Source records >>
__________________________________________________
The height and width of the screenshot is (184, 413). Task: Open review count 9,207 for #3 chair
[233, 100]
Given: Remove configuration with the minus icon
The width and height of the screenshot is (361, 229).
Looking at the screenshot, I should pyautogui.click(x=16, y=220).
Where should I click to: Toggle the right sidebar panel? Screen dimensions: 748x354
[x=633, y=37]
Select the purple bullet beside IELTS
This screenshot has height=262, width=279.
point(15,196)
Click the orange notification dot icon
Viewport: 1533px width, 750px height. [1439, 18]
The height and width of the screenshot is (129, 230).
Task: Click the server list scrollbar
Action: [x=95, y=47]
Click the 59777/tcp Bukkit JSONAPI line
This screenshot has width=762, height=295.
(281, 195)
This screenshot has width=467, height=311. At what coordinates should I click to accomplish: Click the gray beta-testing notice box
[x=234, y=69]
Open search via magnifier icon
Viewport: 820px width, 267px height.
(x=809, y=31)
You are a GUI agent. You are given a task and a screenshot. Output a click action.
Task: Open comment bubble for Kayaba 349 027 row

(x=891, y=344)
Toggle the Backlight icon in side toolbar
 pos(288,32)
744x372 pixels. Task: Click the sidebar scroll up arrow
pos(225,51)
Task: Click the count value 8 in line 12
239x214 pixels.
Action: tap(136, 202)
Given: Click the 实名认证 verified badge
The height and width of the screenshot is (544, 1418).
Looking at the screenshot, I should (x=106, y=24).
__________________________________________________
The problem >> Please write out, exactly as they appear above, only the lines in the stretch from the line with "Where should I" through the line with "Given: Click the 实名认证 verified badge".

Exercise solution >>
Where should I click to: Toggle the right sidebar panel? Screen dimensions: 748x354
[x=633, y=37]
Select the purple bullet beside IELTS
This screenshot has height=262, width=279.
point(15,196)
Click the orange notification dot icon
Viewport: 1533px width, 750px height. [1439, 18]
The height and width of the screenshot is (129, 230).
Task: Click the server list scrollbar
Action: [x=95, y=47]
Click the 59777/tcp Bukkit JSONAPI line
This screenshot has width=762, height=295.
(281, 195)
This screenshot has width=467, height=311. At what coordinates should I click to accomplish: Click the gray beta-testing notice box
[x=234, y=69]
Open search via magnifier icon
Viewport: 820px width, 267px height.
(x=809, y=31)
You are a GUI agent. You are given a task and a screenshot. Output a click action.
Task: Open comment bubble for Kayaba 349 027 row

(x=891, y=344)
Toggle the Backlight icon in side toolbar
 pos(288,32)
744x372 pixels. Task: Click the sidebar scroll up arrow
pos(225,51)
Task: Click the count value 8 in line 12
239x214 pixels.
Action: tap(136, 202)
Given: Click the 实名认证 verified badge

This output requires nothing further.